Don’t Forget to Rest
Your rest days should be sacred. That’s when your body repairs itself from all the damage you do when you workout. If you run three or four days a week, make sure the other days of the week don’t involve any heavy use of your legs. They need time to recover and build muscle.
Some experienced runners like to run every day. That’s not a good strategy for a beginner. Your body has to get used to running before you start putting it though that kind of strain. Even those who run every day have rest days. They rest by doing super easy runs compared to their other runs. Most also will take long breaks after each training cycle to give their bodies a chance to heal. Don’t let yourself be drawn into that type of running until you’re ready for it.
Increasing your speed or distance is not easy. It takes a long time to build from three miles to twenty-six. You should only be doing one long run per week, and you shouldn’t increase that run by more than a mile each week.
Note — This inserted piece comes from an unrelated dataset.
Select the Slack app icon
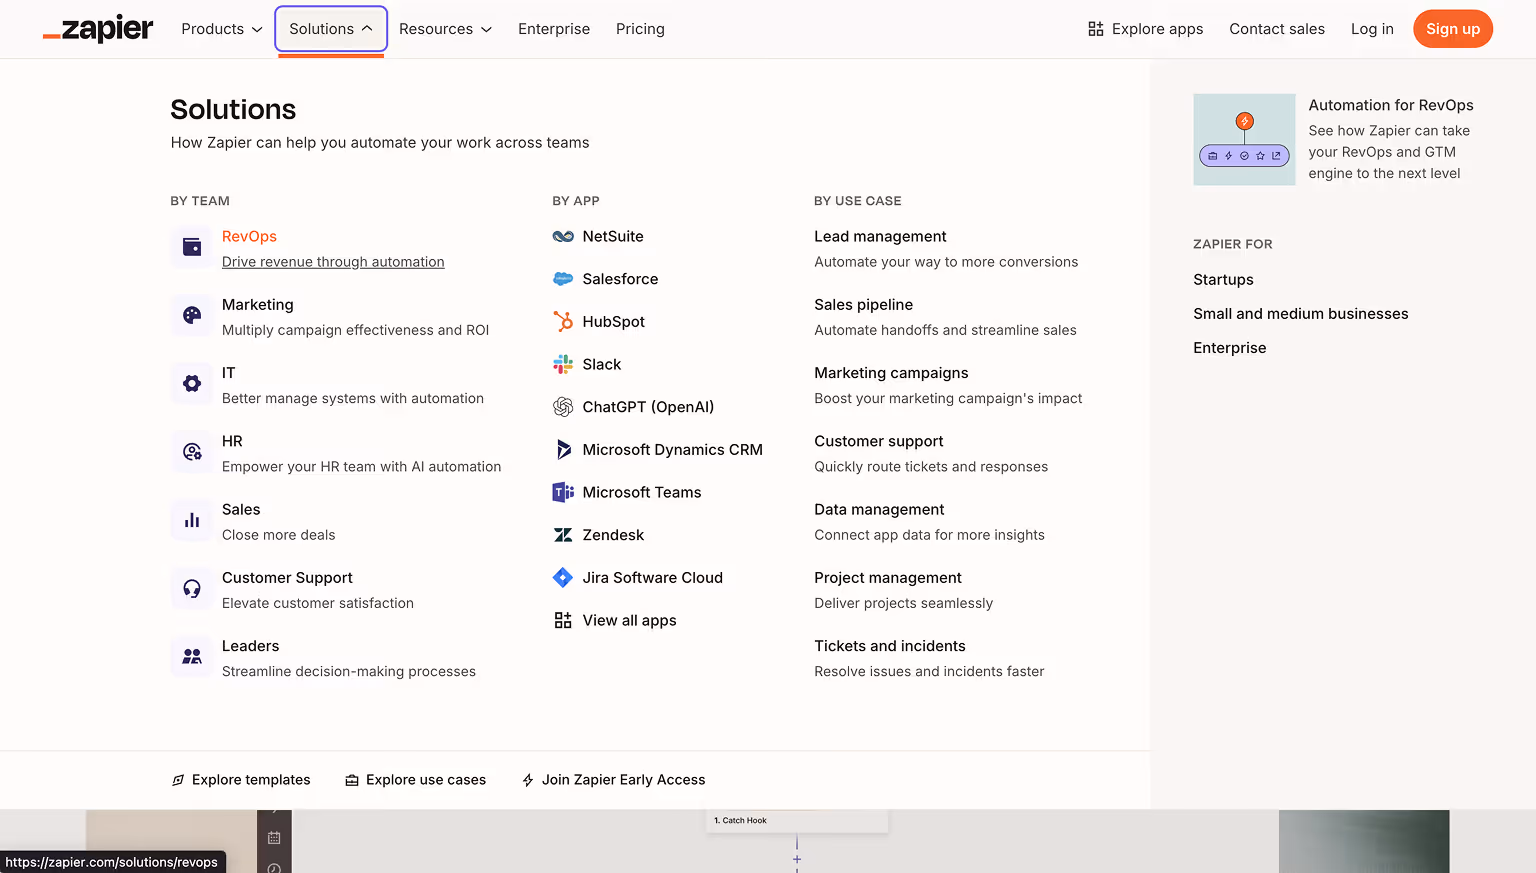1536x873 pixels. click(x=564, y=364)
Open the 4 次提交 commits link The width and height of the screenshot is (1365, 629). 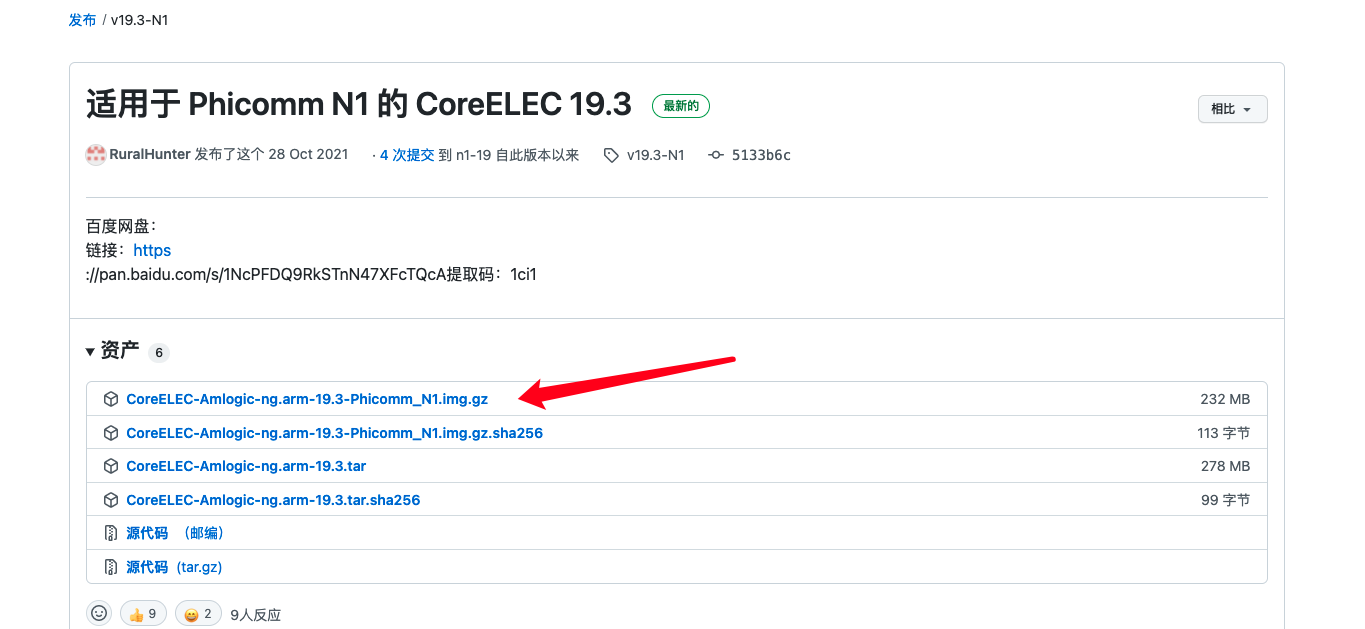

The best strategy is to increase by a mile per week for a couple of weeks, then take a week off by dropping back a couple of miles before increasing again. It’s a form of rest, and your body will appreciate it.
Similar with speed, you shouldn’t go from a fifteen minute-per-mile pace to a ten minute-per-mile pace in one week. Go a little faster during your weekday runs, then slow down again for your long run. Then the next week you can try taking a few more seconds off your pace. Trying to go too fast too soon will likely result in injury, which will set you back, and possibly discourage you from continuing.
Running is a great past time, and popular among people of all ages and backgrounds. If you’re just getting started, ease into it and you’ll find it to be a rewarding activity. And remember, we were all beginners once. Don’t be afraid to ask for help if you need it.